The conference-goers wouldn't have to leave empty-handed, however. In what was turning out to be a pattern, the Kepler team wouldn't release candidates, but they would announce actual, confirmed planets, just as they had at the Washington meeting a year earlier. In Washington, the big news was simply that Kepler could find planets, and that radial-velocity measurements could figure out the masses and densities for some of them. The only announcement in the year since then had been Kepler-9, the first planetary system where the mass of the planets had been measured, not with radial
velocities, but with transit timing, the powerful new technique nobody had even thought about when the Kepler Mission had first been approved.

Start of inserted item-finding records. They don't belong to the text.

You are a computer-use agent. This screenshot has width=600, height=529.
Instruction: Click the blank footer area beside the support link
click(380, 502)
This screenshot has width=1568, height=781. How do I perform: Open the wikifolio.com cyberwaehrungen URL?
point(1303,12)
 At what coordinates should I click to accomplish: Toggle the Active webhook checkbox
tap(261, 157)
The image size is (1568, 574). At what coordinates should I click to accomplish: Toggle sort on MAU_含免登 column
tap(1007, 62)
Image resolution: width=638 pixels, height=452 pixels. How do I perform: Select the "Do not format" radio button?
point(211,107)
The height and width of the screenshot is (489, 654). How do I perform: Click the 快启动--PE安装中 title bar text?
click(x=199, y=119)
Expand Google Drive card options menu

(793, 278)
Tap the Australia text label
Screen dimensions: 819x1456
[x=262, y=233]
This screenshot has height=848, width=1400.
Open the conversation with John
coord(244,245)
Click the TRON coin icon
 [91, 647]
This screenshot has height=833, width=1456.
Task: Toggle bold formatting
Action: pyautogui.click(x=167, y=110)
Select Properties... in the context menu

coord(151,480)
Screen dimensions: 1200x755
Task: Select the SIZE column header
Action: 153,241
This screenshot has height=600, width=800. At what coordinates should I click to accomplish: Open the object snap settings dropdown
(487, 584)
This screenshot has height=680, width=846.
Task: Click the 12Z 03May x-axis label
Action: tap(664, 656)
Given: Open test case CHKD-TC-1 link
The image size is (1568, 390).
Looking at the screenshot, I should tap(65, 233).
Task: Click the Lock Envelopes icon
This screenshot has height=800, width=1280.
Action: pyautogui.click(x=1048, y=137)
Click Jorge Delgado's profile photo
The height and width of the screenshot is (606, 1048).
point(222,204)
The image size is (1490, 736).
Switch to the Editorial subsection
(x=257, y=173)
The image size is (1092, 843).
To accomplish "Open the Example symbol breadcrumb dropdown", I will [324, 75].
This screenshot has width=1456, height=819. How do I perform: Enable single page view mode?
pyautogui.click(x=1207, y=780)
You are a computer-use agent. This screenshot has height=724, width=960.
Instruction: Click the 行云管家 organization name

This time, Natalie Batalha would be making the big reveal, at a press conference on the first day of the meeting. She agreed to brief me the day before, however, as long as I promised, on pain of her extreme disapproval, that I wouldn't say anything about it before the official presentation. We met at a hotel a few blocks from the main conference hotel; the Kepler team was having a preconference workshop to talk about the upcoming data release the next month and to work through various routine issues that inevitably came up in analyzing and following up what the satellite was telling them. When I showed up, an Ames press officer went into the workshop to get Batalha. I could see a couple dozen astronomers, including Dave Latham, Dave Charbonneau, and Bill Borucki, listening to someone making a presentation. I asked if I could just sit in on the meeting. The press officer and Batalha both looked startled for a moment, then realized I couldn't be serious. We all knew there was no way I was getting inside that room.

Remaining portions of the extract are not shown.